Rating uninsured structured transactions backed by single corporate loans to the triple- A level has, until now, has not been possible. But Standard & Poor's has developed criteria that illustrate how issuers can employ structures that blend recovery and CMBS expertise.

These hybrid deals, coined corporate market value securitization (MVS), would involve the securitizing corporate loans through a special-purpose entity, with notes issued into the capital markets that are backed by the loan and, ultimately, the borrowing corporate entity's business assets. The S&P rating analysis considers both the default of the underlying loan, and the recovery proceeds from the sale of the underlying assets post-default. The proceeds from the sale are used to repay the rated debt.

According to S&P, the starting point for rating MVS transactions is to determine the amount of debt that can be recovered with a probability commensurate with triple-B or higher. Analysts determine the value of the business or its assets that could be sold following an event of default resulting from a triple-B stressed scenario.

"As you ascend the rating scale from triple-B, the proportion of the recovery value that is certain decreases sharply in our view," S&P analysts said. "Assuming the triple-B recoveries were 60% of the company's or asset's current present value, we might consider that one-third of this recovery amount was certain to achieve a triple-A level. However, this analysis only holds if the structure compels a default to happen before there is any significant deterioration in value, and that the assets offer strong recovery potential and can be sold following default."

Suitable candidates

The best candidates for executing a MVS structure, S&P said, would be operating companies resilient to distress scenarios with assets unlikely to materially deteriorate in value following a transaction default, which are also better placed to be successfully acquired if put on sale. These businesses are likely to operate in mature sectors with strong barriers to entry and limited substitution and reputation risk, involving clearly identifiable cash flow-generative assets that do not rely on the unique skills or talents of a small group of people. Companies that have issued loans with recovery ratings of 1' or above are examples of these good candidates for MVS transactions and include companies such as Europcar Groupe S.A., Ashtead Group PLC and London Merchant Securities PLC."
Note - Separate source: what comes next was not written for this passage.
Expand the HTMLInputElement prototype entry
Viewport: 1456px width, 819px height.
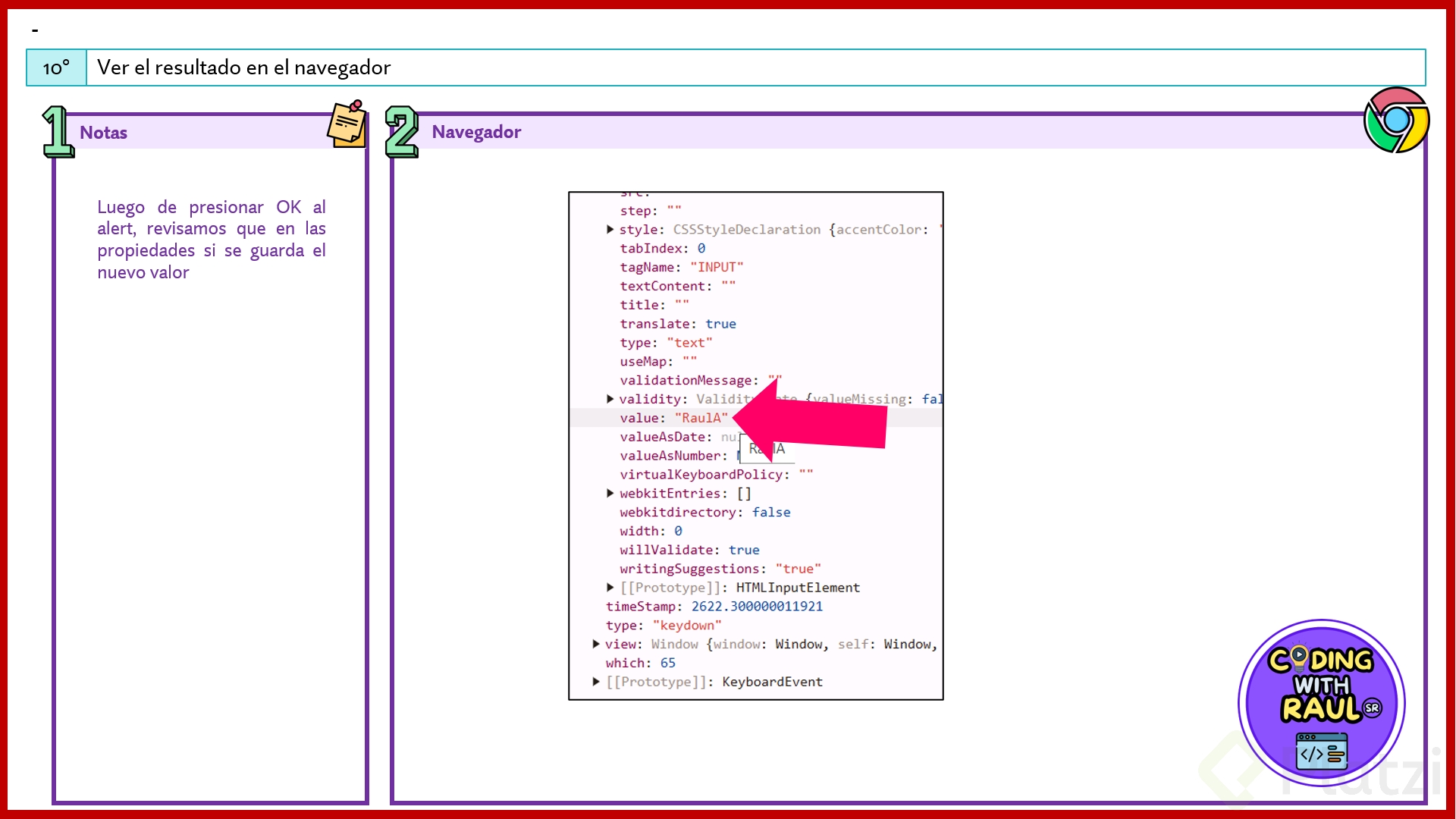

"We consider that a significant number of corporate companies that have borrowed on the corporate loan market in recent times would have been potentially good candidates to back a corporate MVS," an S&P spokesperson said. "Issuers can benefit from increased diversity in their financing options, a reduction in their overall financing costs and as a related consequence, we could see enhanced liquidity in the leveraged loan market as a repackaging market for these loans opens up."